AUTHOR=Nilsen Kirby T. , Walkowiak Sean , Kumar Santosh , Molina Oscar I. , Randhawa Harpinder S. , Dhariwal Raman , Byrns Brook , Pozniak Curtis J. , Henriquez Maria A. TITLE=Histology and RNA Sequencing Provide Insights Into Fusarium Head Blight Resistance in AAC Tenacious JOURNAL=Frontiers in Plant Science VOLUME=11 YEAR=2021 URL=https://www.frontiersin.org/journals/plant-science/articles/10.3389/fpls.2020.570418 DOI=10.3389/fpls.2020.570418 ISSN=1664-462X ABSTRACT=

Fusarium head blight (FHB) is a serious fungal disease affecting wheat and other cereals worldwide. This fungus causes severe yield and quality losses from a reduction in grain quality and contamination of grain with mycotoxins.
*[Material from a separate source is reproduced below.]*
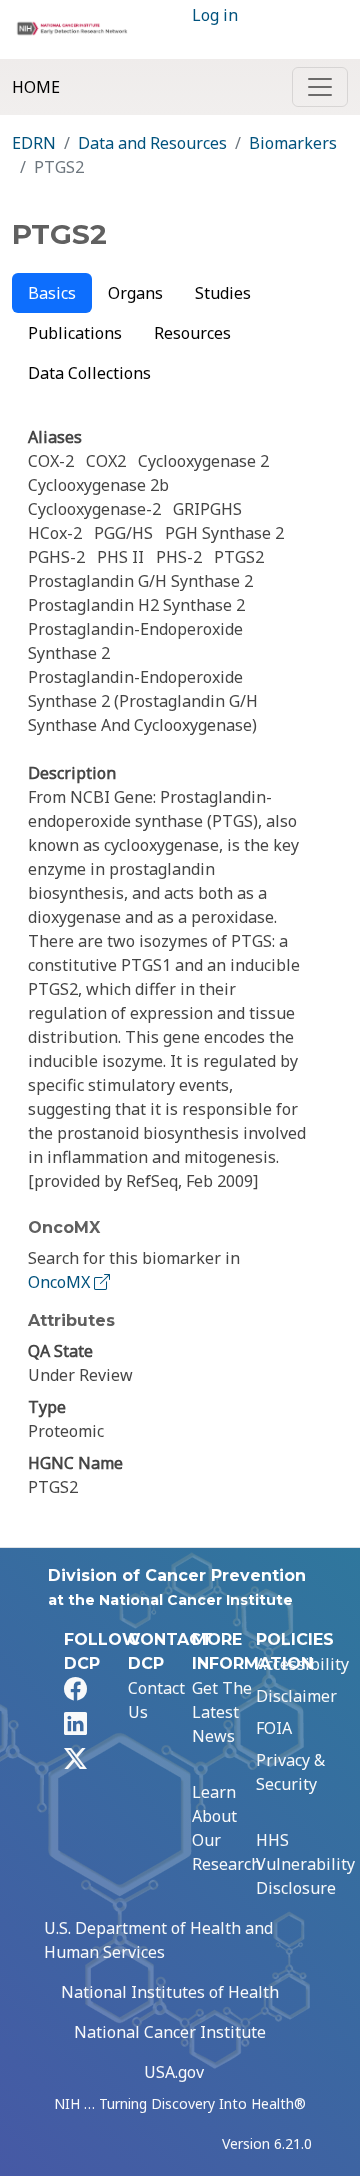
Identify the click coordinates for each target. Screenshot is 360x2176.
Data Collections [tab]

Intensive breeding efforts led to the release of AAC Tenacious, which was the first spring wheat cultivar registered in Canada with a resistant (R) rating to FHB. To elucidate the physiological mechanisms of resistance, we performed histological and transcriptomic analyses of AAC Tenacious and a susceptible control Roblin after inoculation with Fusarium graminearum (Fg). The spikelet and rachis of infected wheat spikes were hand sectioned and monitored by confocal and fluorescent microscopy. Visible hyphae were observed within the inoculated spikelets for AAC Tenacious; however, the infection was largely restricted to the point of inoculation (POI), whereas the adjacent florets in Roblin were heavily infected. Significant cell wall thickening within the rachis node below the POI was evident in AAC Tenacious compared to Roblin in response to Fg inoculation. Rachis node and rachilla tissues from the POI and the rachis node below the POI were collected at 5 days post inoculation for RNAseq. Significant changes in gene expression were detected in both cultivars in response to infection. The rachis node below the POI in AAC Tenacious had fewer differentially expressed genes (DEGs) when compared to the uninoculated control, likely due to its increased disease resistance. Analysis of DEGs in Roblin and AAC Tenacious revealed the activation of genes and pathways in response to infection, including those putatively involved in cell wall modification and defense response.